If Campbell’s shot did hit Sanders, it was not clear how the body got inside the culvert. Doctors who examined the body said that Sanders would have dropped in his tracks, but his body was found thirty feet below the road and twenty feet from the base of the ravine. A dirt-clogged revolver was found in Sanders’ hip pocket. A friend of Sanders, John Fulkrod, was held in jail on suspicion of having robbed a hunting lodge in the vicinity of the alleged hold-up. Newspaper writers assumed that Fulkrod explained a path cut through the brush of the ravine as the path he had taken to fetch water in a bucket for his car’s leaking radiator. The Evening News of Harrisburg took a more generous view of the “wealthy farmer of Snyder County,” suggesting that Sanders might have been killed when he attempted to stop the robbery. That was apparently the first theory of local authorities, before they learned more from Campbell about what happened on the narrow road.

More revelations were to follow. When the Selinsgrove constable searched Sanders’ farm, he found rye and corn whisky mash, fifty-seven cases of dynamite, $1000 worth of rope, hoses, and road-building tools, and hundreds of empty bottles that smelled of whiskey. John’s wife, Carrie, reportedly told the police, “Take whatever is yours. The children and I want nothing that does not belong to us.” The road-building materials had been stolen from the Piel Construction company, which had built part of the Susquehanna Trail south of town. (See the photo below, which shows the Trail under construction just north of Aqueduct Hollow.) “SLAIN FARMER LEAD DUAL LIFE,” screamed the Shamokin Dispatch. Though no still was found, the District Attorney noted that Sanders was likely part of a whisky ring. The dynamite was apparently stored in a moonshining shed and was wired to explode upon an intruder’s entry.  

1922-033

The uncovering of bootleggers like Sanders became a phenomenon in the 1920s, usually occurring when local authorities or Prohibition agents out of Philadelphia or Harrisburg suddenly arrested someone. Whereas organized crime managed the production and distribution of illegal alcohol to the east, in the coal region, it seems like Snyder County rum-running came through independent operators like Sanders.

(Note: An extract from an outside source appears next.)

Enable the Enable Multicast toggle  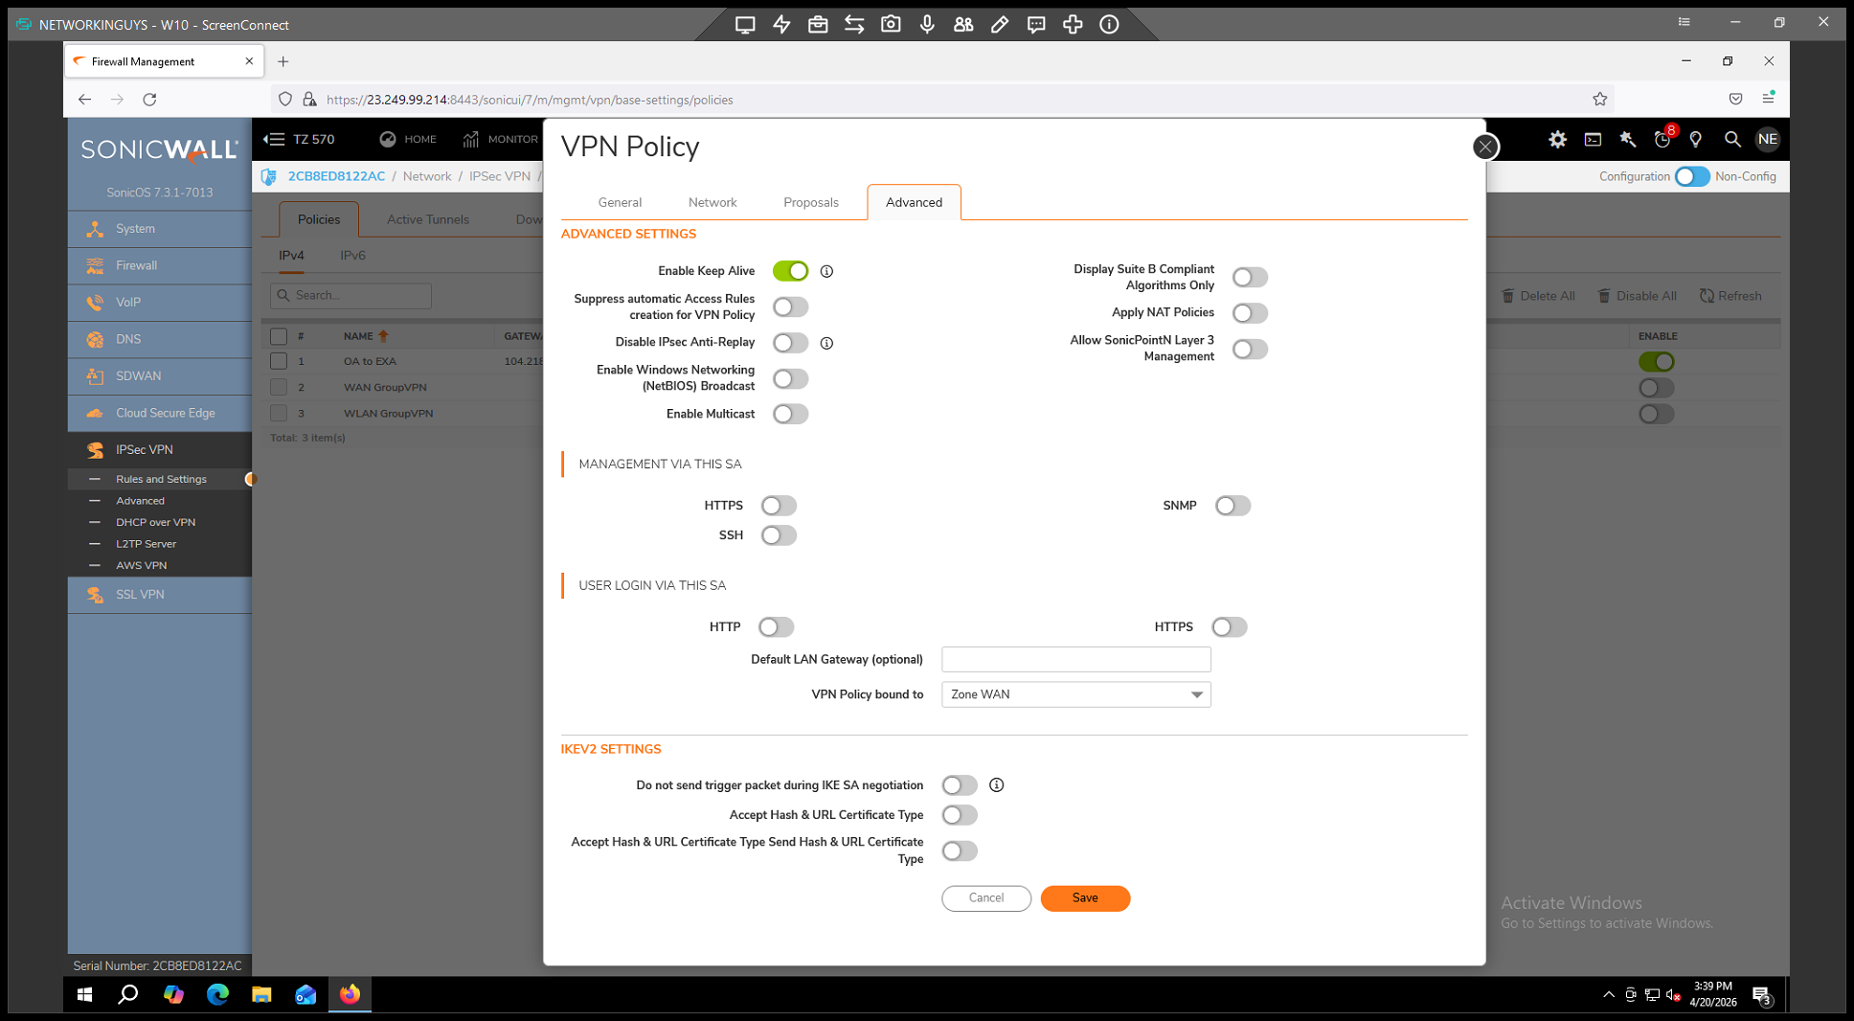pos(790,414)
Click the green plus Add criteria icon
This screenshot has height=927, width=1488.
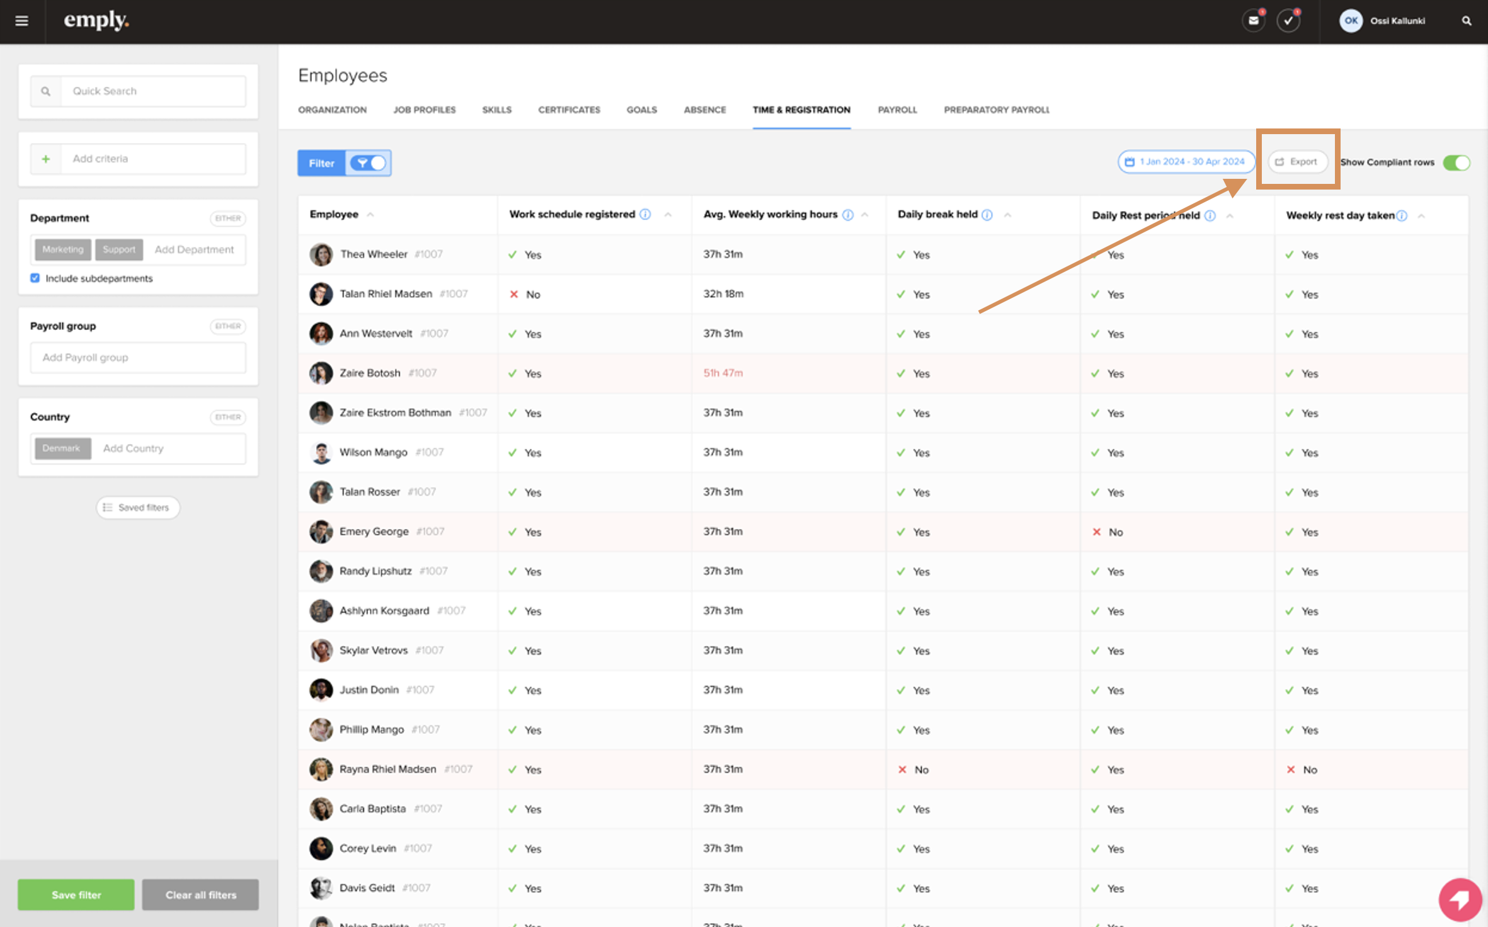click(x=46, y=159)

A 1921 Harrisburg Telegraph cartoon reminding readers that not everything was as it seemed.

These findings led local police to suspect that Sanders might have been shot by someone else in the illicit alcohol economy. A rumor of other gunshots echoing through Aqueduct Hollow even later that night took the scrutiny off of Campbell.  A Snyder County grand jury decided not to indict him. They had other matters on their mind—like the recent murder of another farmer just north of Selinsgrove. (But that’s another story.)

Fulkrod eventually admitted that he and Sanders were trying to rob the hunting lodge, driving a truck to the hollow to haul out furniture. Although there would be persistent rumors in the months to come that there was much more to the case than that, Fulkrod’s admission marked the end of the investigation and the end of the press interest in John Sanders. Carrie Sanders, the daughter of a well-respected Richfield farmer, could plausibly deny any knowledge of the whole mess. She stayed on the farm until her son, Samuel, was old enough to take over. By that point, Prohibition was over.